AS 1999 459
Verordnung
über die Branchen- und Produzentenorganisationen
vom 7. Dezember 1998
Der Schweizerische Bundesrat,
gestützt auf Artikel 177 Absatz 1 des Landwirtschaftsgesetzes (LwG)1 ,
verordnet:
1. Abschnitt: Berufsverbände
Art. 1 Branchenorganisation
Als Branchenorganisation gilt ein repräsentativer Zusammenschluss unabhängiger Organisationen, die den Bedingungen nach Artikel 8 LwG entsprechen.
Eine Branchenorganisation gilt als repräsentativ, wenn:
ihre Mitglieder mindestens die Hälfte der in den Handel gelangenden Menge des Produkts oder der Produktegruppe produzieren, verarbeiten oder gegebenenfalls vermarkten;
die Regionen, in denen das Produkt oder die Produktegruppe produziert oder verarbeitet wird, in der Organisation angemessen vertreten sind;
mindestens 60 Prozent der Bewirtschafter, die nach der Direktzahlungsverordnung vom 7. Dezember 19982 Anspruch auf Direktzahlungen haben, den entsprechenden Produzentenorganisationen angeschlossen sind.
Eine Branchenorganisation fällt ihre Beschlüsse mit grossem Mehr, d.h. mit der Mehrheit der Stimmen auf den Stufen Produktion, Verarbeitung und gegebenenfalls Handel.
Art. 2 Produzentenorganisation
Als Produzentenorganisation gilt ein repräsentativer Zusammenschluss von Produzentengemeinschaften.
Sie gilt als repräsentativ, wenn die Voraussetzungen nach Artikel 1 Absatz 2 auf der Produktionsstufe erfüllt sind.

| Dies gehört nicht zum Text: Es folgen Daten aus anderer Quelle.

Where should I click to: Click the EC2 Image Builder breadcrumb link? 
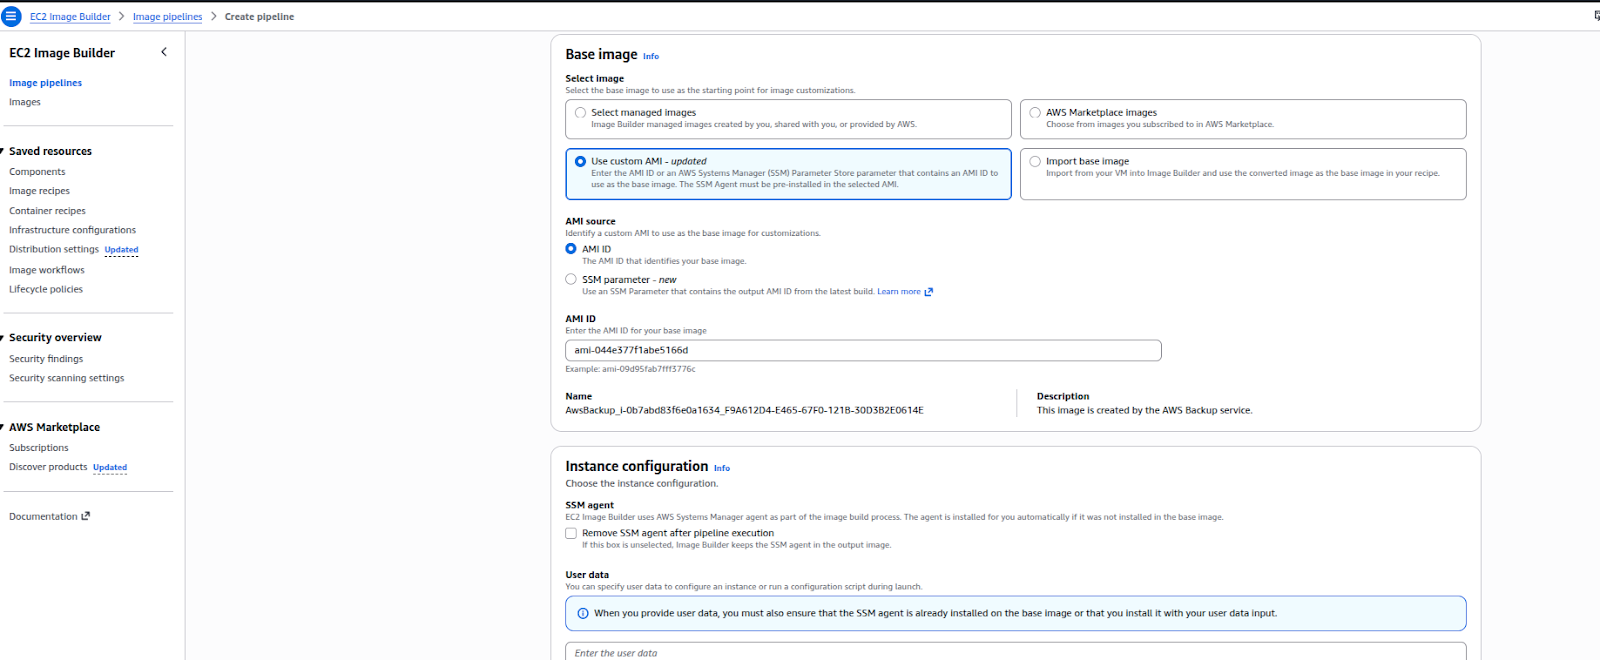(70, 17)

Art. 3 Produzentengemeinschaft
Eine Produzentengemeinschaft umfasst Bewirtschafter, die das gleiche Produkt oder die gleiche Produktegruppe produzieren.

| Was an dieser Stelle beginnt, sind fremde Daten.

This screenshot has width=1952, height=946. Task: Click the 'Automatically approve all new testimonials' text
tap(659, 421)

Ihre Statuten müssen mindestens den folgenden Inhalt haben:
gemeinsame Vermarktungsregeln;
die Verpflichtung, die zu statistischen Zwecken von der Gemeinschaft oder Organisation angeforderten Informationen, insbesondere über Flächen, Ernten, Erträge und Direktverkäufe, zu liefern.
2. Abschnitt: Unterstützung der Selbsthilfemassnahmen
Art. 4 Selbsthilfemassnahmen
Folgende Bereiche können vom Bund unterstützt werden:
Qualitätsförderung;
Absatzförderungs- und Verwertungsaktionen zu Gunsten der inländischen Produktion;
Verbesserung des Kenntnisstandes und der Transparenz in den Bereichen Produktion und Markt;
Ausarbeitung bundesrechtskonformer Standardverträge;
Anpassung der Produktion und des Angebotes an die Erfordernisse des Marktes.
Die Massnahmen zur Förderung der Anpassung der Produktion und des Angebotes an die Erfordernisse des Marktes beschränken sich auf:
eine absatzgerechte Produktionsplanung und -koordination;
Qualitätsförderungsprogramme, die unmittelbar zu einer Begrenzung des Produktionsvolumens oder der Produktionskapazitäten führen.
Art. 5 Vertretung des Produkts
Ein Produkt oder eine Produktegruppe kann nur von einer einzigen Branchen- oder Produzentenorganisation vertreten werden, mit Ausnahme der Produkte, die nach den Artikeln 14–16 und 63 LwG gekennzeichnet sind und von einer spezifischen Branchen- oder Produzentenorganisation vertreten werden können.
3. Abschnitt: Inkrafttreten
Art. 6
Diese Verordnung tritt am1. Januar 1999 in Kraft.
7. Dezember 1998 Im Namen des Schweizerischen Bundesrates Der Bundespräsident: Cotti Der Bundeskanzler: Couchepin Zur Übereinstimmung der Seitenzahlen in allen Amtssprachen der AS bleibt diese Seite leer.